▶ [What the exercise asks] Each line of the data should be duplicated precisely.

[[ Data shown open ]]

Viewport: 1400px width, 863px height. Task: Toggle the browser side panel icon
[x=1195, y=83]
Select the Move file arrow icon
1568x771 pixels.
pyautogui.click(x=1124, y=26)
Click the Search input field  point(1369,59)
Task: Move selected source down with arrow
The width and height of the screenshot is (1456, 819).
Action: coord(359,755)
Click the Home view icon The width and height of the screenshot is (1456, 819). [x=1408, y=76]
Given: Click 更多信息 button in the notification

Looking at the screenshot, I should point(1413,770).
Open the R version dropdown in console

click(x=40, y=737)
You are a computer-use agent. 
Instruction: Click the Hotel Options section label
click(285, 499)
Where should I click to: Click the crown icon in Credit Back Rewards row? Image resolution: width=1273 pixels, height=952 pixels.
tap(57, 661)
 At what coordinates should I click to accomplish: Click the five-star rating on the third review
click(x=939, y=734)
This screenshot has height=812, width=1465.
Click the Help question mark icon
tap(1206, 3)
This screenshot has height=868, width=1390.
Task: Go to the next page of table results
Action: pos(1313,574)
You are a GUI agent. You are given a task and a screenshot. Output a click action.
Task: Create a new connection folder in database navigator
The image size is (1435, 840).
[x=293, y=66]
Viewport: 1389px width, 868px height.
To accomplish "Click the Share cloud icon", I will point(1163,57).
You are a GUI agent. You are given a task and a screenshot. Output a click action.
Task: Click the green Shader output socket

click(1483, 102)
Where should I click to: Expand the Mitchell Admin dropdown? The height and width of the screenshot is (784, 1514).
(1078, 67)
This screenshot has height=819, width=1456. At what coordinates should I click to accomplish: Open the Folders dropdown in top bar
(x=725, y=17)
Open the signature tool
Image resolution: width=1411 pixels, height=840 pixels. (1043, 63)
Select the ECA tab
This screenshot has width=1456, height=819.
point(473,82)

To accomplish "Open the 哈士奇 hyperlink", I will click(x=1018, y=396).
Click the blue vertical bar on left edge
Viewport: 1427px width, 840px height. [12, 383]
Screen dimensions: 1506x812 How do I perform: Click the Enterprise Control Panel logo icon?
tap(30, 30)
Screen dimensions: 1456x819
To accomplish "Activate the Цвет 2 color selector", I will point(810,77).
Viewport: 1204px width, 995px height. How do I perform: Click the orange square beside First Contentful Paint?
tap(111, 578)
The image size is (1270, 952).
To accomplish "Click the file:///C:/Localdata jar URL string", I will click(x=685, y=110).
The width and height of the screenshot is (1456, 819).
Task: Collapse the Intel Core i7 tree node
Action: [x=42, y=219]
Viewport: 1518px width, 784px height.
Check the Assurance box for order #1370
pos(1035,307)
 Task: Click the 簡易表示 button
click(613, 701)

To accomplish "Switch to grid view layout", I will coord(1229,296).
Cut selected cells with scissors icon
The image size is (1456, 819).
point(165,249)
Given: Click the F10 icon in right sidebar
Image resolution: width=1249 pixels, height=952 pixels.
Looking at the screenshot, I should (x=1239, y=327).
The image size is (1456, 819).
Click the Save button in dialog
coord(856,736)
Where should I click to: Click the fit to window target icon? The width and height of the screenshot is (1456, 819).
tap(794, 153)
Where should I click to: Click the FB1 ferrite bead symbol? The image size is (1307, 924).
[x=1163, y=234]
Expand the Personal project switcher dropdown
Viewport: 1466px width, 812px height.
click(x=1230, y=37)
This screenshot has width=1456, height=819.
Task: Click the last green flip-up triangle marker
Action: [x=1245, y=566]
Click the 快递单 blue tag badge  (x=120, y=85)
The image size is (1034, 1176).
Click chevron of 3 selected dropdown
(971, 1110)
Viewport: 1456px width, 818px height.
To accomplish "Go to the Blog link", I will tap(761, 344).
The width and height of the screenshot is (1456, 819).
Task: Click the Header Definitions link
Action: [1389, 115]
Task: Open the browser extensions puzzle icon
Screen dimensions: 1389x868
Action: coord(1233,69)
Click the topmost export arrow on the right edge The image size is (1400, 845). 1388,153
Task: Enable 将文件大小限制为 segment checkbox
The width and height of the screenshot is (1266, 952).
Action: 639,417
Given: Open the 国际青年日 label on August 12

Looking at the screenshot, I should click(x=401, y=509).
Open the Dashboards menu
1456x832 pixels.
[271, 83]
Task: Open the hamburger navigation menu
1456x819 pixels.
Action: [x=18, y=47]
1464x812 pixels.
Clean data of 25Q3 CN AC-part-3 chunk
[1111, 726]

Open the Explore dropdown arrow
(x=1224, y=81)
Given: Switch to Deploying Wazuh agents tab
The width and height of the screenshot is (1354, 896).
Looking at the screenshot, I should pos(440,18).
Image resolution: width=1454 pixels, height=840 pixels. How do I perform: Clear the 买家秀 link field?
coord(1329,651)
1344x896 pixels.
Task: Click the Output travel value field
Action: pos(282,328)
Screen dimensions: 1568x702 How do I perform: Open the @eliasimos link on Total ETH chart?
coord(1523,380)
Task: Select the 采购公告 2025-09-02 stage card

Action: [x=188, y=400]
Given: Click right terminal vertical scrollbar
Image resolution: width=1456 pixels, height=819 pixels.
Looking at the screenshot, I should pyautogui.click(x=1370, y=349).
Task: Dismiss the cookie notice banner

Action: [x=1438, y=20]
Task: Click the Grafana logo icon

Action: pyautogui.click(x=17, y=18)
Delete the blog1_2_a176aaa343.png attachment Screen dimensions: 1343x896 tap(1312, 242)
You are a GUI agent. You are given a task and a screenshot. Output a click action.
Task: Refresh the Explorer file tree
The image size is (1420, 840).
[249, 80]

[[ Data shown closed ]]

▶ [Reply to the exercise]
Viewport: 1400px width, 863px height. Task: Toggle the browser side panel icon
[x=1195, y=83]
Select the Move file arrow icon
1568x771 pixels.
pyautogui.click(x=1124, y=26)
Click the Search input field  point(1369,59)
Task: Move selected source down with arrow
The width and height of the screenshot is (1456, 819).
Action: coord(359,755)
Click the Home view icon The width and height of the screenshot is (1456, 819). [x=1408, y=76]
Given: Click 更多信息 button in the notification

Looking at the screenshot, I should point(1413,770).
Open the R version dropdown in console

click(x=40, y=737)
You are a computer-use agent. 
Instruction: Click the Hotel Options section label
click(285, 499)
Where should I click to: Click the crown icon in Credit Back Rewards row? Image resolution: width=1273 pixels, height=952 pixels.
tap(57, 661)
 At what coordinates should I click to accomplish: Click the five-star rating on the third review
click(x=939, y=734)
This screenshot has height=812, width=1465.
Click the Help question mark icon
tap(1206, 3)
This screenshot has height=868, width=1390.
Task: Go to the next page of table results
Action: pos(1313,574)
You are a GUI agent. You are given a task and a screenshot. Output a click action.
Task: Create a new connection folder in database navigator
The image size is (1435, 840).
[x=293, y=66]
Viewport: 1389px width, 868px height.
To accomplish "Click the Share cloud icon", I will point(1163,57).
You are a GUI agent. You are given a task and a screenshot. Output a click action.
Task: Click the green Shader output socket

click(1483, 102)
Where should I click to: Expand the Mitchell Admin dropdown? The height and width of the screenshot is (784, 1514).
(1078, 67)
This screenshot has height=819, width=1456. At what coordinates should I click to accomplish: Open the Folders dropdown in top bar
(x=725, y=17)
Open the signature tool
Image resolution: width=1411 pixels, height=840 pixels. (1043, 63)
Select the ECA tab
This screenshot has width=1456, height=819.
point(473,82)

To accomplish "Open the 哈士奇 hyperlink", I will click(x=1018, y=396).
Click the blue vertical bar on left edge
Viewport: 1427px width, 840px height. [12, 383]
Screen dimensions: 1506x812 How do I perform: Click the Enterprise Control Panel logo icon?
tap(30, 30)
Screen dimensions: 1456x819
To accomplish "Activate the Цвет 2 color selector", I will point(810,77).
Viewport: 1204px width, 995px height. How do I perform: Click the orange square beside First Contentful Paint?
tap(111, 578)
The image size is (1270, 952).
To accomplish "Click the file:///C:/Localdata jar URL string", I will click(x=685, y=110).
The width and height of the screenshot is (1456, 819).
Task: Collapse the Intel Core i7 tree node
Action: [x=42, y=219]
Viewport: 1518px width, 784px height.
Check the Assurance box for order #1370
pos(1035,307)
 Task: Click the 簡易表示 button
click(613, 701)

To accomplish "Switch to grid view layout", I will coord(1229,296).
Cut selected cells with scissors icon
The image size is (1456, 819).
point(165,249)
Given: Click the F10 icon in right sidebar
Image resolution: width=1249 pixels, height=952 pixels.
Looking at the screenshot, I should (x=1239, y=327).
The image size is (1456, 819).
Click the Save button in dialog
coord(856,736)
Where should I click to: Click the fit to window target icon? The width and height of the screenshot is (1456, 819).
tap(794, 153)
Where should I click to: Click the FB1 ferrite bead symbol? The image size is (1307, 924).
[x=1163, y=234]
Expand the Personal project switcher dropdown
Viewport: 1466px width, 812px height.
click(x=1230, y=37)
This screenshot has width=1456, height=819.
Task: Click the last green flip-up triangle marker
Action: [x=1245, y=566]
Click the 快递单 blue tag badge  (x=120, y=85)
The image size is (1034, 1176).
Click chevron of 3 selected dropdown
(971, 1110)
Viewport: 1456px width, 818px height.
To accomplish "Go to the Blog link", I will tap(761, 344).
The width and height of the screenshot is (1456, 819).
Task: Click the Header Definitions link
Action: [1389, 115]
Task: Open the browser extensions puzzle icon
Screen dimensions: 1389x868
Action: coord(1233,69)
Click the topmost export arrow on the right edge The image size is (1400, 845). 1388,153
Task: Enable 将文件大小限制为 segment checkbox
The width and height of the screenshot is (1266, 952).
Action: 639,417
Given: Open the 国际青年日 label on August 12

Looking at the screenshot, I should click(x=401, y=509).
Open the Dashboards menu
1456x832 pixels.
[271, 83]
Task: Open the hamburger navigation menu
1456x819 pixels.
Action: [x=18, y=47]
1464x812 pixels.
Clean data of 25Q3 CN AC-part-3 chunk
[1111, 726]

Open the Explore dropdown arrow
(x=1224, y=81)
Given: Switch to Deploying Wazuh agents tab
The width and height of the screenshot is (1354, 896).
Looking at the screenshot, I should pos(440,18).
Image resolution: width=1454 pixels, height=840 pixels. How do I perform: Clear the 买家秀 link field?
coord(1329,651)
1344x896 pixels.
Task: Click the Output travel value field
Action: pos(282,328)
Screen dimensions: 1568x702 How do I perform: Open the @eliasimos link on Total ETH chart?
coord(1523,380)
Task: Select the 采购公告 2025-09-02 stage card

Action: [x=188, y=400]
Given: Click right terminal vertical scrollbar
Image resolution: width=1456 pixels, height=819 pixels.
Looking at the screenshot, I should pyautogui.click(x=1370, y=349).
Task: Dismiss the cookie notice banner

Action: [x=1438, y=20]
Task: Click the Grafana logo icon

Action: pyautogui.click(x=17, y=18)
Delete the blog1_2_a176aaa343.png attachment Screen dimensions: 1343x896 tap(1312, 242)
You are a GUI agent. You are given a task and a screenshot. Output a click action.
Task: Refresh the Explorer file tree
The image size is (1420, 840).
[249, 80]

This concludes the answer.